╔══

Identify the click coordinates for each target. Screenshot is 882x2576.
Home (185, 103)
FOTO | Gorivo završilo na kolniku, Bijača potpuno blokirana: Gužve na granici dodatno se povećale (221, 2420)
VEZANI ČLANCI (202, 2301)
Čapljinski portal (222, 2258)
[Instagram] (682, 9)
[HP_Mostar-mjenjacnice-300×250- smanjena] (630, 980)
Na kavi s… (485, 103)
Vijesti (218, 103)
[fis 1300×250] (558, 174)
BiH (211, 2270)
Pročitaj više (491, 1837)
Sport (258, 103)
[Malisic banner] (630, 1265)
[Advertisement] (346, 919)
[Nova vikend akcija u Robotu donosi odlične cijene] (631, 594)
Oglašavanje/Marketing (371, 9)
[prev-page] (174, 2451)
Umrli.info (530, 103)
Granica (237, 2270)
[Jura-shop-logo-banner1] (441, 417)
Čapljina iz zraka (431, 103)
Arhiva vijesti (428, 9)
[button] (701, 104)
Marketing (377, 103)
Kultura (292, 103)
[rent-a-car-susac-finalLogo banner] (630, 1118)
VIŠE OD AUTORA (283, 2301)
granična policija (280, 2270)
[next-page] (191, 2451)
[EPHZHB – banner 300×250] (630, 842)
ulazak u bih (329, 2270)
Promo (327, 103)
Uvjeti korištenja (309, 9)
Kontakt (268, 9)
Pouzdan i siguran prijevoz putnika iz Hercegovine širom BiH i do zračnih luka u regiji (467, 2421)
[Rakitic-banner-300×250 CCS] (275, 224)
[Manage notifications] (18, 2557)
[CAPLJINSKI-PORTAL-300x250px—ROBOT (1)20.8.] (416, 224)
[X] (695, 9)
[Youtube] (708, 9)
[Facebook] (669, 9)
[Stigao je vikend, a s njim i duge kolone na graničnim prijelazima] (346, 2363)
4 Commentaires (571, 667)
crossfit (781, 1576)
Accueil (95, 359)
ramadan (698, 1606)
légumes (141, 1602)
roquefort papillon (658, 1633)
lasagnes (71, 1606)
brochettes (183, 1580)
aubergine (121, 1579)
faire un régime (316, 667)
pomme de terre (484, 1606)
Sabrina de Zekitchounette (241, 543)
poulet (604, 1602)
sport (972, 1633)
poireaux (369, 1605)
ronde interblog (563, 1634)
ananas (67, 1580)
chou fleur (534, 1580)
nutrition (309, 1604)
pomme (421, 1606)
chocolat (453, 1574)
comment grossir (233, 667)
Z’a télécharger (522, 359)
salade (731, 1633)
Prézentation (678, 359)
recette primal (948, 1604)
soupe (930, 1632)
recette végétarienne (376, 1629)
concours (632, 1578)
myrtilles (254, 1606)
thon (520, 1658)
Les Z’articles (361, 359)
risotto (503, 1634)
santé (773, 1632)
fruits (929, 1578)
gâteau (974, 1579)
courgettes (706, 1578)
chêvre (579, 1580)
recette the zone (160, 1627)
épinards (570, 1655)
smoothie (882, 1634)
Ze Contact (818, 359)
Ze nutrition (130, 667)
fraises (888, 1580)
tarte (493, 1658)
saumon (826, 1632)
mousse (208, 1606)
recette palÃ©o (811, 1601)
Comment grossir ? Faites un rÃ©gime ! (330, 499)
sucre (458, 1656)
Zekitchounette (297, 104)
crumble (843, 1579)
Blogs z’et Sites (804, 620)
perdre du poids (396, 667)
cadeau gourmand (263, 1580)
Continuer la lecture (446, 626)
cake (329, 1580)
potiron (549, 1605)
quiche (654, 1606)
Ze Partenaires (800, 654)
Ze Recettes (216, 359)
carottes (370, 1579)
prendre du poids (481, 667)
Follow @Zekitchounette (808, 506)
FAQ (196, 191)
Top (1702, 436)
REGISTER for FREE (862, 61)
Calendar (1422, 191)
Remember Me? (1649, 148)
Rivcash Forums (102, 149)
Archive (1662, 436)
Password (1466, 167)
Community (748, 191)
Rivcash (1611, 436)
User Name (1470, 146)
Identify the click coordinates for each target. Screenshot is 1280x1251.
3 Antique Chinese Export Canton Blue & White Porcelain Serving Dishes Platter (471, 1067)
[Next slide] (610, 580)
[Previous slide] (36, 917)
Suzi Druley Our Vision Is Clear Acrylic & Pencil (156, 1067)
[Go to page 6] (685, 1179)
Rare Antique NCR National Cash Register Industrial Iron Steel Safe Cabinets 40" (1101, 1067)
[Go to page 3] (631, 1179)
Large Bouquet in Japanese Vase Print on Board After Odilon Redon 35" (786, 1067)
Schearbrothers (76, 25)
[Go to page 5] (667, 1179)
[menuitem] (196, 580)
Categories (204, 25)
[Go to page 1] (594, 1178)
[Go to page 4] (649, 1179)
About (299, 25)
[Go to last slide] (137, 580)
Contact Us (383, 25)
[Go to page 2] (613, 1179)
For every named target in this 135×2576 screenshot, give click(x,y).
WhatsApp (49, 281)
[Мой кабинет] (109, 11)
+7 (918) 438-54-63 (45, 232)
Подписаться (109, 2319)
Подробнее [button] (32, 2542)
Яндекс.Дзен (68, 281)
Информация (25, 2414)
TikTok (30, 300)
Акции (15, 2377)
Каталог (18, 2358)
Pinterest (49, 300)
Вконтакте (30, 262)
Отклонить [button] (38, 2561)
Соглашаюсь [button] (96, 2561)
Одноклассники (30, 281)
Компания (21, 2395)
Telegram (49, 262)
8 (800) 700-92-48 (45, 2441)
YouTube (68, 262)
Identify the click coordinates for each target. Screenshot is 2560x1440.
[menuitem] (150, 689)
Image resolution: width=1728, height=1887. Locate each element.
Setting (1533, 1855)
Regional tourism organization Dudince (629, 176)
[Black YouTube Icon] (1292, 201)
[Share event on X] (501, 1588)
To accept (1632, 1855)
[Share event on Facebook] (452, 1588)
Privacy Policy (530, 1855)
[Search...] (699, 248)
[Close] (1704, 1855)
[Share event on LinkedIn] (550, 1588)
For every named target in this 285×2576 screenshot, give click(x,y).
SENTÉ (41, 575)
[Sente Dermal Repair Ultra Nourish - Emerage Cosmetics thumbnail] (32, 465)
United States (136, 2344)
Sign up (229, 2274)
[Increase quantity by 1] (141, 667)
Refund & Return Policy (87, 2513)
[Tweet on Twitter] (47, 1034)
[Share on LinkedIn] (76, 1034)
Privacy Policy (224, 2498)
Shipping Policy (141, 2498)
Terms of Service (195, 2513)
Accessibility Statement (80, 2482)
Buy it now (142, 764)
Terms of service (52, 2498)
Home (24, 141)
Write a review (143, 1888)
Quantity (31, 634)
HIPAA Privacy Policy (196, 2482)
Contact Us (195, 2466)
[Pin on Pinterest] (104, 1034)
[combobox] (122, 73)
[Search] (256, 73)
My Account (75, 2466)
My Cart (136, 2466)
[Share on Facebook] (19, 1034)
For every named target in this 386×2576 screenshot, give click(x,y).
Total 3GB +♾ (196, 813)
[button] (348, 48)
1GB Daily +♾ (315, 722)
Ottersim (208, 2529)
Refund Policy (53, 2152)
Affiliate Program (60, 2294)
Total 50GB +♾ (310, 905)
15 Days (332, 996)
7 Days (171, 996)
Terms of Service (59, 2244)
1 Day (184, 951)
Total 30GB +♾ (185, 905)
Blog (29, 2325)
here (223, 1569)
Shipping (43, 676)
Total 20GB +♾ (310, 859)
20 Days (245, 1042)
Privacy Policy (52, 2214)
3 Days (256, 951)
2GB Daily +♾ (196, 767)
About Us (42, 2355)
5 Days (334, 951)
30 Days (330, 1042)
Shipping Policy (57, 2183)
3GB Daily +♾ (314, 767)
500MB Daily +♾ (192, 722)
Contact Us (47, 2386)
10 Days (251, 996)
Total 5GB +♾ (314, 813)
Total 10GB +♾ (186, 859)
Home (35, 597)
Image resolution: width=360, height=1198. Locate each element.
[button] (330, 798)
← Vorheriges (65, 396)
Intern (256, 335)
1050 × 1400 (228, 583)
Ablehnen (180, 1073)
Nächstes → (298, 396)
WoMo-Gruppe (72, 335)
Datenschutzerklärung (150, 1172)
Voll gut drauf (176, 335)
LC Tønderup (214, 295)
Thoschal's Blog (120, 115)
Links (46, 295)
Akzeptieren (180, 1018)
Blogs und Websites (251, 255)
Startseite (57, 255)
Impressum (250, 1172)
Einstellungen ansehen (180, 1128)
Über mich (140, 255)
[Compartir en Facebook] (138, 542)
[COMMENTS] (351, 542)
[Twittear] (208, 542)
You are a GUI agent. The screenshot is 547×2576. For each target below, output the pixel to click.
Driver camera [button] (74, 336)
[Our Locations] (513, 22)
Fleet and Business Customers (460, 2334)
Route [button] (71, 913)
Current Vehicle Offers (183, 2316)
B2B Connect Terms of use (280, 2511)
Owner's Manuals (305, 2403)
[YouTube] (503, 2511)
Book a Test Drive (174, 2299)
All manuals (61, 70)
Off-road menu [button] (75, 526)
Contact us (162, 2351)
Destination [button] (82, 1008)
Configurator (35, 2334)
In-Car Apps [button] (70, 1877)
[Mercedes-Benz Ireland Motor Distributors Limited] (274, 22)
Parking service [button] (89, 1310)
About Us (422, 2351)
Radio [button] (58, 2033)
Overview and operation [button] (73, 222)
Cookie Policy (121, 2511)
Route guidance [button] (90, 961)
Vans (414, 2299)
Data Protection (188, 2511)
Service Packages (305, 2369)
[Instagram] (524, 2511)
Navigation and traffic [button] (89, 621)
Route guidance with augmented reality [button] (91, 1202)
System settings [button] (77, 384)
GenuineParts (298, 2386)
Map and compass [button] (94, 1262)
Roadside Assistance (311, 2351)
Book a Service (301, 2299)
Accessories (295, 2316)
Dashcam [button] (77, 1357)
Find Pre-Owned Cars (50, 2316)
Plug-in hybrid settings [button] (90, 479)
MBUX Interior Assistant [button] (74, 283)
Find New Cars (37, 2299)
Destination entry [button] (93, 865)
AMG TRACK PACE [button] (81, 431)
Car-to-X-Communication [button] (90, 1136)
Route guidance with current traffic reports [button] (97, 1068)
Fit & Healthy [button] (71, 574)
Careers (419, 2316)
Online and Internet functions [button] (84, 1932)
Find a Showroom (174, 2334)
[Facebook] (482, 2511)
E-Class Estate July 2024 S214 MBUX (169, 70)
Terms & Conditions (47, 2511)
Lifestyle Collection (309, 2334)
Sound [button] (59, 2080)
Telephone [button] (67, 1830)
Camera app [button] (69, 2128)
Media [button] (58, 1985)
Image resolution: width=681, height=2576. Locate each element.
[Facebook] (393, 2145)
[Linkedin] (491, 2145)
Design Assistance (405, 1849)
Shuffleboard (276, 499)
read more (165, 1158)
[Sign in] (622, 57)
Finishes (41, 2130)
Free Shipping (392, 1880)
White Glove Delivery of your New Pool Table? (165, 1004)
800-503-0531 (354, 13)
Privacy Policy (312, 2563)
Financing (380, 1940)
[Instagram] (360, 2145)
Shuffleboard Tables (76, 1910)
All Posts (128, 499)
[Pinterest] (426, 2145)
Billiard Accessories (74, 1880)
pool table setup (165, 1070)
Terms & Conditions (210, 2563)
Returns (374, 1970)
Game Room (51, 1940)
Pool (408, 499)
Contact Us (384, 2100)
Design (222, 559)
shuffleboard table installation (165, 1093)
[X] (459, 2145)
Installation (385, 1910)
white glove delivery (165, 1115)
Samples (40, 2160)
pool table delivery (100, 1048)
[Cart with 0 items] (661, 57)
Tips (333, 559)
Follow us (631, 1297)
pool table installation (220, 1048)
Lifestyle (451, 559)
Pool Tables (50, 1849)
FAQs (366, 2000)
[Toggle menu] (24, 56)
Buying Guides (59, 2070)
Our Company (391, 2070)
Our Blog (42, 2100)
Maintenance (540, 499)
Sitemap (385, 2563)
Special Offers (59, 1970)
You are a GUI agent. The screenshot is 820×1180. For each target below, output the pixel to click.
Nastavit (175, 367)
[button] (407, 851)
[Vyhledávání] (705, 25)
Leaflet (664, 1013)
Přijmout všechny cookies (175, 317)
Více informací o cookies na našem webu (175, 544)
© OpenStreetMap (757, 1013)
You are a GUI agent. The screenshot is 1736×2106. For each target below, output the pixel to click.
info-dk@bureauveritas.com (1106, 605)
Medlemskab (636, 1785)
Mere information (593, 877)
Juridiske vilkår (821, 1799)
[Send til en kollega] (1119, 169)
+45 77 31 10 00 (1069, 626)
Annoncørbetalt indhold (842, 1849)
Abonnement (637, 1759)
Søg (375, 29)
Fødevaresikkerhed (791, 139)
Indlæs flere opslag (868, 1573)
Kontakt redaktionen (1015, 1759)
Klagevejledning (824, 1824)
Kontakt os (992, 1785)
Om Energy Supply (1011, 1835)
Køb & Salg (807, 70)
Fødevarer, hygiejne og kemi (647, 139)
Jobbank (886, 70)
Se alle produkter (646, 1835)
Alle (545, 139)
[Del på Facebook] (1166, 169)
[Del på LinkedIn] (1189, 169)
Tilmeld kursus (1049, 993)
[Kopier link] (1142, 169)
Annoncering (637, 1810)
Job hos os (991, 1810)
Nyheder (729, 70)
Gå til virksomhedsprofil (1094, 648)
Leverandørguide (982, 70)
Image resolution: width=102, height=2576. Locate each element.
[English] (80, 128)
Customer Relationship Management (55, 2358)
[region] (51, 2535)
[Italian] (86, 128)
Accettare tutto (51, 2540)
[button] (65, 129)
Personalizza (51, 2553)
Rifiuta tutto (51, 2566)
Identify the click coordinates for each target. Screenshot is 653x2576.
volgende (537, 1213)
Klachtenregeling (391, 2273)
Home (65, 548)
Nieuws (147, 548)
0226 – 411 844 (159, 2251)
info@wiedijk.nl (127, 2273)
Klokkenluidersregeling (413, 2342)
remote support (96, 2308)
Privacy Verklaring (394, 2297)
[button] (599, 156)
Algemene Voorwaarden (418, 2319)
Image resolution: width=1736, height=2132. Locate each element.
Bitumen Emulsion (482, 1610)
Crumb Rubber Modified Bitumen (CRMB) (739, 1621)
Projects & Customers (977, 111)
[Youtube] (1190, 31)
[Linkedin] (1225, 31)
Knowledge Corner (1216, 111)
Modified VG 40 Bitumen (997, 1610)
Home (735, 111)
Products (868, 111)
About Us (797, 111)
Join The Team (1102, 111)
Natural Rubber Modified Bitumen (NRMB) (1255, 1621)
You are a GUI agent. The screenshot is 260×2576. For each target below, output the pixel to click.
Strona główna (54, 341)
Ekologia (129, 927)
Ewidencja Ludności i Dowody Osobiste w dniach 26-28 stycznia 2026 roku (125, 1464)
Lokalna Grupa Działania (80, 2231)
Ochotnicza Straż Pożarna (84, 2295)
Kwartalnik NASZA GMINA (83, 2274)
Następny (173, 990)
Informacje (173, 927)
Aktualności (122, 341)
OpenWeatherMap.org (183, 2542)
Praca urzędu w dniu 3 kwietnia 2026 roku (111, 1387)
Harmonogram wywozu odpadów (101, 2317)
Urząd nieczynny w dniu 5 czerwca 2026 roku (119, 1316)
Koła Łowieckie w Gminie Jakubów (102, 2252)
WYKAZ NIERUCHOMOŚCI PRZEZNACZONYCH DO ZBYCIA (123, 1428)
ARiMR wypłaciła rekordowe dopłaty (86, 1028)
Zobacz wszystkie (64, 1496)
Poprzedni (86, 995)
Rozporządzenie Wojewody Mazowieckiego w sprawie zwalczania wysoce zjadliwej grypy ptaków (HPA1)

╚══

= Assigned task =
All that is wanted is an exact copy of the lines above from the one with "Total 5GB +♾ (314, 813)" through the one with "About Us (422, 2351)", with both ends included.

= Reply =
Total 5GB +♾ (314, 813)
Total 10GB +♾ (186, 859)
Home (35, 597)
Image resolution: width=360, height=1198. Locate each element.
[button] (330, 798)
← Vorheriges (65, 396)
Intern (256, 335)
1050 × 1400 (228, 583)
Ablehnen (180, 1073)
Nächstes → (298, 396)
WoMo-Gruppe (72, 335)
Datenschutzerklärung (150, 1172)
Voll gut drauf (176, 335)
LC Tønderup (214, 295)
Thoschal's Blog (120, 115)
Links (46, 295)
Akzeptieren (180, 1018)
Blogs und Websites (251, 255)
Startseite (57, 255)
Impressum (250, 1172)
Einstellungen ansehen (180, 1128)
Über mich (140, 255)
[Compartir en Facebook] (138, 542)
[COMMENTS] (351, 542)
[Twittear] (208, 542)
You are a GUI agent. The screenshot is 547×2576. For each target below, output the pixel to click.
Driver camera [button] (74, 336)
[Our Locations] (513, 22)
Fleet and Business Customers (460, 2334)
Route [button] (71, 913)
Current Vehicle Offers (183, 2316)
B2B Connect Terms of use (280, 2511)
Owner's Manuals (305, 2403)
[YouTube] (503, 2511)
Book a Test Drive (174, 2299)
All manuals (61, 70)
Off-road menu [button] (75, 526)
Contact us (162, 2351)
Destination [button] (82, 1008)
Configurator (35, 2334)
In-Car Apps [button] (70, 1877)
[Mercedes-Benz Ireland Motor Distributors Limited] (274, 22)
Parking service [button] (89, 1310)
About Us (422, 2351)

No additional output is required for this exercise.